** Opening Data records block **

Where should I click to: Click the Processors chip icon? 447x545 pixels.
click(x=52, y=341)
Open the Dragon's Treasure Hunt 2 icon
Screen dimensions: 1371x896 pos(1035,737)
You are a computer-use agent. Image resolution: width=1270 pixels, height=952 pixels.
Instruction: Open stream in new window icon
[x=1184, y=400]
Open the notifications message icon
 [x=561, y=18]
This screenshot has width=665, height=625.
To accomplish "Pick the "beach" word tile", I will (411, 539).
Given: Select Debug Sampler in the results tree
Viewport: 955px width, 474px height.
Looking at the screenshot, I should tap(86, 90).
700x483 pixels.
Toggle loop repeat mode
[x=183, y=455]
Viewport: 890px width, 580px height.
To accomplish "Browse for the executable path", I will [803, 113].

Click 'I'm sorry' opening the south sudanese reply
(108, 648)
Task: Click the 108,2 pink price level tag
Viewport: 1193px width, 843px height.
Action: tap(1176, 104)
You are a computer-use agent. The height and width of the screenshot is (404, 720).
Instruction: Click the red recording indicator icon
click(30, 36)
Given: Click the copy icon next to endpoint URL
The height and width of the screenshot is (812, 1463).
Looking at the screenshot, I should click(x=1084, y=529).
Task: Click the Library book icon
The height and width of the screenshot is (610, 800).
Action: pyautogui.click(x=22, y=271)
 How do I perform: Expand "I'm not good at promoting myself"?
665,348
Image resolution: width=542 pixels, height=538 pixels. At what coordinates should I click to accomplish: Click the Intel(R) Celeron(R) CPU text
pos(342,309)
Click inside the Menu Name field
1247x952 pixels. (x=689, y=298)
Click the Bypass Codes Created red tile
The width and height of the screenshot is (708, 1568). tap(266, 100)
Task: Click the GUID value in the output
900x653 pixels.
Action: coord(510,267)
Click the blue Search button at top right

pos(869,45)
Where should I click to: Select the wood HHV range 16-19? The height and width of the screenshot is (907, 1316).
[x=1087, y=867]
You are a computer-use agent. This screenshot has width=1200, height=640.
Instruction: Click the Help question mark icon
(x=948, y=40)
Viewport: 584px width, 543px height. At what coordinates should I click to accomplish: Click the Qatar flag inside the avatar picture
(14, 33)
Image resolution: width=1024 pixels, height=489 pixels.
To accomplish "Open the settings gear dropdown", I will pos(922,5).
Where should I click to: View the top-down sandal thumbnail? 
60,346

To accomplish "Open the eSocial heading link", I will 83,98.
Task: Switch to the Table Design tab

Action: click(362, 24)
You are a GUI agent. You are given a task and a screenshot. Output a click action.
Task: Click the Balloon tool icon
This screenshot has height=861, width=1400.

** Closing Data records block **

Brief:
From the line that contains "Instruction: Click the Help" through the last line of the listing, every line is to be restated word for word, both ends included.

Task result:
Instruction: Click the Help question mark icon
(x=948, y=40)
Viewport: 584px width, 543px height. At what coordinates should I click to accomplish: Click the Qatar flag inside the avatar picture
(14, 33)
Image resolution: width=1024 pixels, height=489 pixels.
To accomplish "Open the settings gear dropdown", I will pos(922,5).
Where should I click to: View the top-down sandal thumbnail? 
60,346

To accomplish "Open the eSocial heading link", I will 83,98.
Task: Switch to the Table Design tab

Action: click(362, 24)
You are a GUI agent. You are given a task and a screenshot. Output a click action.
Task: Click the Balloon tool icon
This screenshot has height=861, width=1400.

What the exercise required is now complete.